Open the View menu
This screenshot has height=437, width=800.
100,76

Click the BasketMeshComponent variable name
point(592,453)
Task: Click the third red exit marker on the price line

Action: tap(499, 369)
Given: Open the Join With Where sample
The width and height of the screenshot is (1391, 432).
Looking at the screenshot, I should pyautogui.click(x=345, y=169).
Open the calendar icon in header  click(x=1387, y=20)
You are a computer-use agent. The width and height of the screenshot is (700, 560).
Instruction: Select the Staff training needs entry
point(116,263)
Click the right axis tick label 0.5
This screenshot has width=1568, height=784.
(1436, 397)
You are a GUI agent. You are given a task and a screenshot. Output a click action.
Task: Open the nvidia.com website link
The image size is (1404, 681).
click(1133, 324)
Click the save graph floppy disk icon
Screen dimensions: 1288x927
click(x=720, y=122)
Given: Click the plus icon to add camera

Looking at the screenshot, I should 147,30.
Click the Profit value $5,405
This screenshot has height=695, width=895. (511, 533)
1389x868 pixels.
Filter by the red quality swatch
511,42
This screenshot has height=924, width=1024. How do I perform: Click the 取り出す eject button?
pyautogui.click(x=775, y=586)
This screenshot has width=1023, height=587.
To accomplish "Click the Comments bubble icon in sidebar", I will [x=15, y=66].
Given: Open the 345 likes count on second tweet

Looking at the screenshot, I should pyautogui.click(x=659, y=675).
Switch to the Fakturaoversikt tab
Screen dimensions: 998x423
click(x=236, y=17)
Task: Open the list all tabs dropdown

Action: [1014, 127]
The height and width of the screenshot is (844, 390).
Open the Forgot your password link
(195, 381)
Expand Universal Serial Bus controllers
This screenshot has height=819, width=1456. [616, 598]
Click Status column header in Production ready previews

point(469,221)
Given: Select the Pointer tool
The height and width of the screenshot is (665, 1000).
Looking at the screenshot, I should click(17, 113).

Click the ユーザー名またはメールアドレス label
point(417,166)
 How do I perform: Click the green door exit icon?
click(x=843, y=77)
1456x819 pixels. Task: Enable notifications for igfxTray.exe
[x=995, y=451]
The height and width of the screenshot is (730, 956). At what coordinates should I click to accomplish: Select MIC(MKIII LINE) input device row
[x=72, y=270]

--

- WHAT THE TASK REQUIRES:
Your task is to copy every line in the entries that holds the string "agent".

- WORKED SOLUTION:
You are a computer-use agent. The width and height of the screenshot is (700, 560).
You are a GUI agent. You are given a task and a screenshot. Output a click action.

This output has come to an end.